主人を下ろした馬車が走り去り、その後ろの馬車が劇場の前に移動し、また主人を降ろす――大人気だ。
フランツさんが私に告げる。
「このままだと午後の公演に間に合わないかもしれない。
ここで降りて、歩いて劇場に行こう」
私が頷くと侍女がドアを開け先に降りた。
フランツさんが続き、差し伸べてくれた手を取って私も馬車を降りる。
再び差し出された肘に手を乗せ、私たちはゆっくりと劇場に向かって歩きだした。
劇場に辿り着き、中に入ると赤い絨毯が敷き詰められ、高い天井からは大きなシャンデリアがぶら下がっていた。

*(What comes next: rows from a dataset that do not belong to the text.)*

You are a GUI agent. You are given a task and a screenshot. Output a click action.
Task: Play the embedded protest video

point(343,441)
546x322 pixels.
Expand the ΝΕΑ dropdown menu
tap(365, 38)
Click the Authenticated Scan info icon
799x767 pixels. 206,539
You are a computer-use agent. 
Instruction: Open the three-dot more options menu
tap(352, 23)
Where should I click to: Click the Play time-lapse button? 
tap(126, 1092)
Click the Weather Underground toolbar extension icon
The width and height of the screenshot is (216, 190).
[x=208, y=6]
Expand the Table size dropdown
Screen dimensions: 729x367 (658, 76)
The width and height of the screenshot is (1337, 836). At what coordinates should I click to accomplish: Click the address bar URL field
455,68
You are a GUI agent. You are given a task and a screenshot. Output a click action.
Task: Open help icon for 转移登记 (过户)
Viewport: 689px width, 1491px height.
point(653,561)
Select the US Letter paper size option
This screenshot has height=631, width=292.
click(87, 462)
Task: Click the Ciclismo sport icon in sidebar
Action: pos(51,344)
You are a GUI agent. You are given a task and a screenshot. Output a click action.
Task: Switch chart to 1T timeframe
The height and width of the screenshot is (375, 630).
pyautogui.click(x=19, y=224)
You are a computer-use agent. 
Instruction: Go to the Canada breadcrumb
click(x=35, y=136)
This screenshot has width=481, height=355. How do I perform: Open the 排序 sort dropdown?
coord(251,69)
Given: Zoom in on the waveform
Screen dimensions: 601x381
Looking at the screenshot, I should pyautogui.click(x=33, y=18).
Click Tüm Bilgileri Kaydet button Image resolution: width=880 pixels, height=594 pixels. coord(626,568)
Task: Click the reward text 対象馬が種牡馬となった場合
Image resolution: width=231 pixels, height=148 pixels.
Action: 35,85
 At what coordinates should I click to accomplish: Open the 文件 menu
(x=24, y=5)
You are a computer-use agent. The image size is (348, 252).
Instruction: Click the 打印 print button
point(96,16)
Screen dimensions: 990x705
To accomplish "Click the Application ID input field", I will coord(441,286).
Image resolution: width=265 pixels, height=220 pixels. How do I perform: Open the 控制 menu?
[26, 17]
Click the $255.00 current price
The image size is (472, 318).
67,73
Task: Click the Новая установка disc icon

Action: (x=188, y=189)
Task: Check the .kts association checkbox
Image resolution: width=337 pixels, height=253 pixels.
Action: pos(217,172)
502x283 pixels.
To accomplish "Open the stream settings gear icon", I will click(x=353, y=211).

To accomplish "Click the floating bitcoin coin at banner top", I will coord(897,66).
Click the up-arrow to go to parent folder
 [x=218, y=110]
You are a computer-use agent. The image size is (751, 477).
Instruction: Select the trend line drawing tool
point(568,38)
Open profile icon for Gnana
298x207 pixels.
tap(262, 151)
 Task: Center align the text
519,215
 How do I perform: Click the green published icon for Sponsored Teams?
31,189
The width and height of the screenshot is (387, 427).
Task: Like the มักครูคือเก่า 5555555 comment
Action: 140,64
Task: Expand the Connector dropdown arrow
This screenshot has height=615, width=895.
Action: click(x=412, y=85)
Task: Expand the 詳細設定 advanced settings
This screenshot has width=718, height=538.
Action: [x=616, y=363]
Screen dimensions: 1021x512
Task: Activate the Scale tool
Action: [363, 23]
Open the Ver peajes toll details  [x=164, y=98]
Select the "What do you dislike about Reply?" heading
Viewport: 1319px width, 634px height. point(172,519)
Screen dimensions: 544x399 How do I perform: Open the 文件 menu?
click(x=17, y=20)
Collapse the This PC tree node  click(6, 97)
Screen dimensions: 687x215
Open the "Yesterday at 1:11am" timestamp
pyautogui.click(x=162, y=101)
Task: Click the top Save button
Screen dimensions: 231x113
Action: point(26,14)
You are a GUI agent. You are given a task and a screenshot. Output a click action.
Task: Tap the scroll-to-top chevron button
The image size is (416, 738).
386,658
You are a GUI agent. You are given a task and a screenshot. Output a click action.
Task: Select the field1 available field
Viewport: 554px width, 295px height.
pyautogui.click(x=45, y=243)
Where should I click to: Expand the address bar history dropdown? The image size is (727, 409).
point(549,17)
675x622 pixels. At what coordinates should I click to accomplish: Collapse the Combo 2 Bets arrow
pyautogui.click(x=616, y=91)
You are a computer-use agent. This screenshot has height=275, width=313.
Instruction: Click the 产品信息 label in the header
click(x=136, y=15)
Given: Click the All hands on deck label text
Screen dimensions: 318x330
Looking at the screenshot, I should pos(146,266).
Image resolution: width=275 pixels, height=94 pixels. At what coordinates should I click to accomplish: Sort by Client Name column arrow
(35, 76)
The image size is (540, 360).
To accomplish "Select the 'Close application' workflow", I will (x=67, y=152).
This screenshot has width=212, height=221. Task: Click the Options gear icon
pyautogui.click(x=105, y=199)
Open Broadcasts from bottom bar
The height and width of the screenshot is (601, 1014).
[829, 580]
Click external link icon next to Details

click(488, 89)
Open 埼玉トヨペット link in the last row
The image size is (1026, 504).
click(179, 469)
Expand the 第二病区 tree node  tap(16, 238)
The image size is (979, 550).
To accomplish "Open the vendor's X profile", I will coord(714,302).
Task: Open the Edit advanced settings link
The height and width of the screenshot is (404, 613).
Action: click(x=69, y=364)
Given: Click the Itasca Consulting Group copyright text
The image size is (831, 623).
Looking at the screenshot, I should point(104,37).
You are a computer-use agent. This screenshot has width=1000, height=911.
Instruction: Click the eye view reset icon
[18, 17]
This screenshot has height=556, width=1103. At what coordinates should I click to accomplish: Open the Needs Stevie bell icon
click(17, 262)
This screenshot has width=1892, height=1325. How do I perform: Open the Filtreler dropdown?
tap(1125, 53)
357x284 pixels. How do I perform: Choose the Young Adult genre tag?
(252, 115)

フランツさんにエスコートされながら劇場の中を、人の流れに乗って歩いて行く。
開いているドアの中は座席が並んでいるのが見えて、どうやらそこで観劇するみたいだ。
ドアの中は壮観な眺めだった。座席座席座席――どんだけ座席が並んでるんだろう?
フランツさんと一緒に入ってきた場所はどうやら、二階席のようだった。
一階席は来場客の服装からして、平民が使う席のようだ。
……ということは、ここは貴族が使う席? 私が居ていいのかな?
促されて座席に座ると、私の左右をフランツさんと侍女が挟んだ。
座席の間はゆったりと空いていて、顔を寄せれば話ができるぐらいの距離だ。
侍女が「これをどうぞ」と渡してくれたのは、眼鏡のような道具。
「これは何?」
「オペラグラスです。ここからですと、ステージが遠くて見えにくいので」
――肝心の劇が見えにくい席に! なんでわざわざ座るのかな?!
貴族の価値観を理解できないまま、侍女から使い方を教わった。
ざわつく劇場内の明かりが落ちて行き、場内にアナウンスの声が響く。
「まもなく開演です。座席にお座りになって、お待ちください」
立っていた来場客たちが慌てて席に駆け込んで座っていく姿が薄っすら見える。